▶ Passage
Experiment: Information Bottleneck in Deep Neural Networks

Information Bottleneck in Deep Neural Networks

Category: Machine Learning

Summary: Tracking how hidden-layer information about inputs and labels changes during training to test the neural-network compression hypothesis.

The information-bottleneck view of deep learning proposes that useful hidden representations should retain label-relevant structure while compressing away irrelevant details of the input. This experiment asks whether that compression stage is visible in a concrete multilayer network trained on a controlled classification problem.

The script trains a five-layer NumPy MLP and periodically estimates the information-plane coordinates I(X;T) and I(T;Y) for each hidden layer using binned mutual-information approximations. It then examines whether layers first gain information and later compress it while preserving or increasing label relevance.

That question matters because the compression claim has been influential but contentious. The experiment therefore records full information-plane trajectories rather than only final accuracy, making the issue about representational dynamics instead of benchmark performance alone.

Method: NumPy backpropagation training of a five-layer MLP with periodic mutual-information estimation for each hidden layer using binned information-plane diagnostics.

What is measured: Training and test accuracy, information-plane trajectories I(X;T) and I(T;Y) by layer, detected compression events, compression ratios, and whether the Tishby-style compression hypothesis is supported.

▶ Requirement
Reproduce the portion of the information bottleneck experiment description starting with "Category: Machine Learning" and going on through "neural-network compression hypothesis.".

▶ Data for review
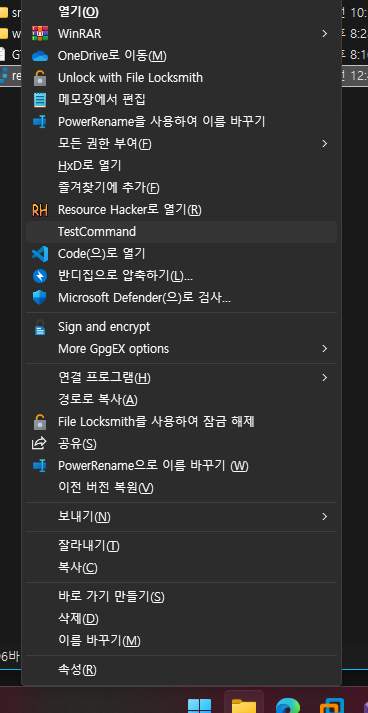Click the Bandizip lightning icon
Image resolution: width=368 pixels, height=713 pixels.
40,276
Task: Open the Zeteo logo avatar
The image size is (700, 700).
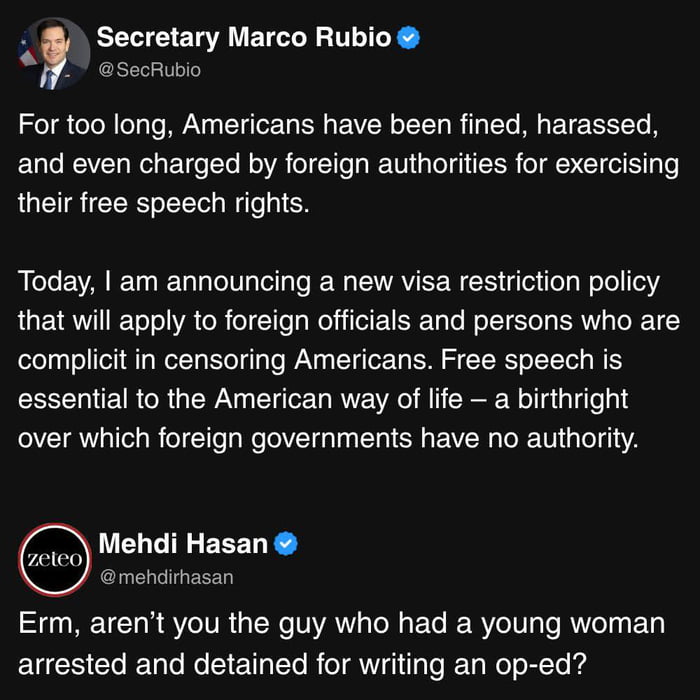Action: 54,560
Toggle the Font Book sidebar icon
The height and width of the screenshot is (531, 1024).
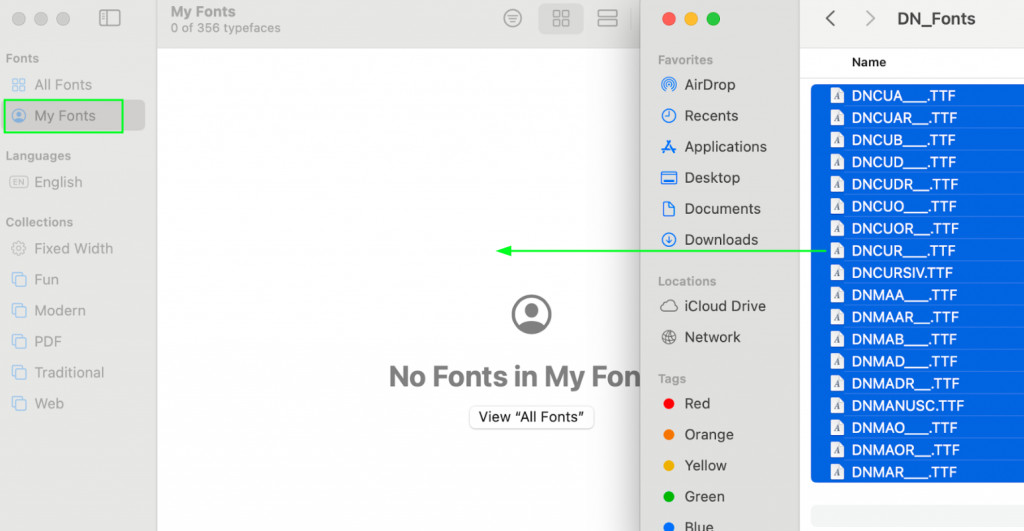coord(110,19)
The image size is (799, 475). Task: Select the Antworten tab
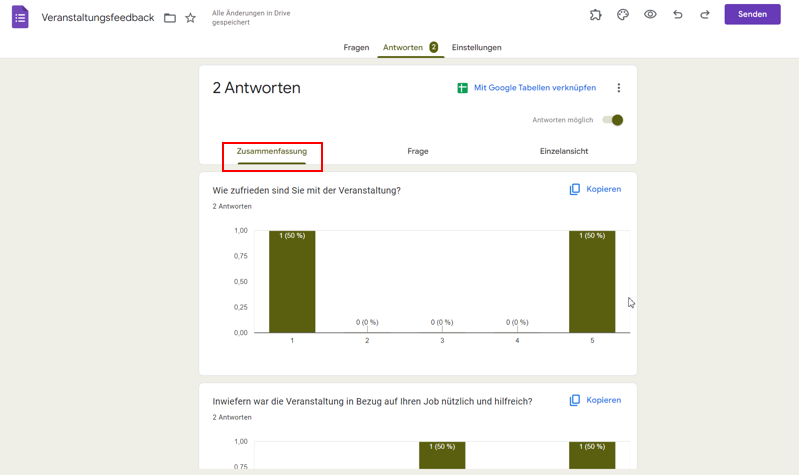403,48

▶ Answer for this exercise
Category: Machine Learning

Summary: Tracking how hidden-layer information about inputs and labels changes during training to test the neural-network compression hypothesis.